## Text
────────

# Few pics of my A4



## a4simon (Feb 23, 2011)

Just a few bits about it. From Northern Ireland so may not be to american taste but you can let me know 

2.0TDI
Rayvern Airride
19"x8J TSW Holstens


----------



## mal4ugan4o (Nov 18, 2009)

WOW!
this is great car...is this stock 140bhp engine?


----------



## Netsunesa (Mar 3, 2011)

Looks better stock.


----------



## PSU (May 15, 2004)

Welcome aboard.

Car looks amazing. :beer::beer:


----------



## onel0wcubn (Jun 8, 2003)

Car is lookin GUT


----------



## -mlfhntr- (Jul 18, 2007)

Sweet ride. Wish our Audi buildings over here looked that way...

────────

## Data provided
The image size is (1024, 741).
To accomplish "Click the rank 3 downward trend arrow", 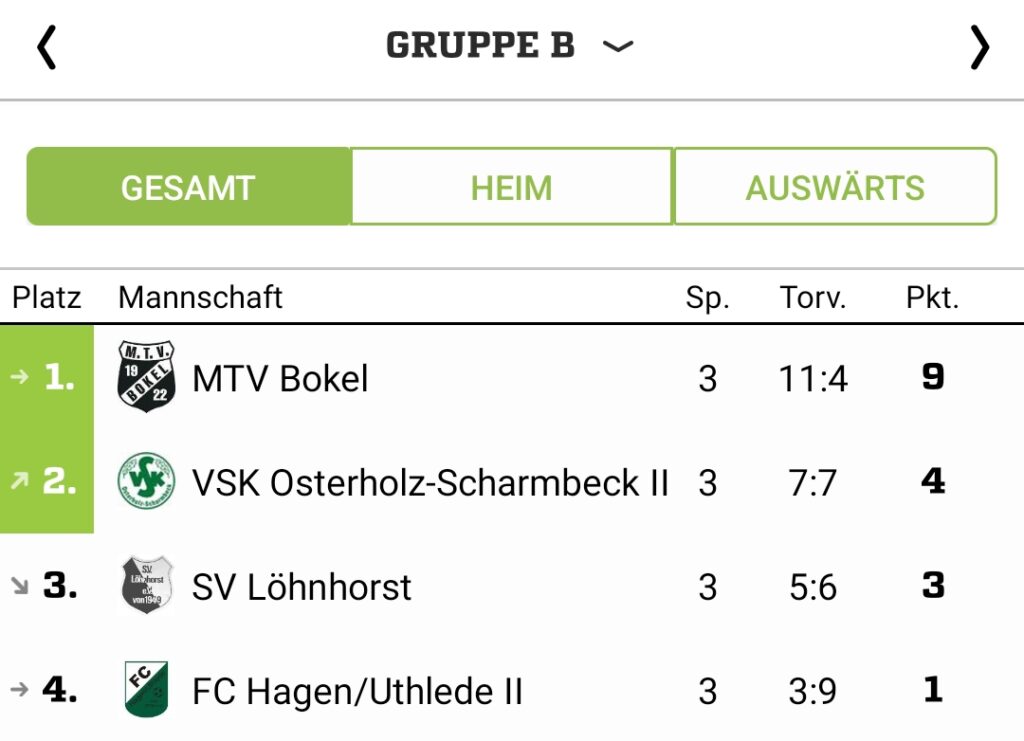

────────

Carry on the forum thread about the A4 photos from where it stops. The material has no part in this.

----------



## MidnightRunner (Apr 14, 2011)

-mlfhntr- said:


> Sweet ride. Wish our Audi buildings over here looked that way...


Yeah... I don't even have an audi building within 400 miles of here! 

Sweet car though. Not a big fan of the rims but lookin nice!


----------



## Andy G (Nov 13, 2010)

Car looks awsome. I love the front grill and headlights. Wish my 02 looked like that.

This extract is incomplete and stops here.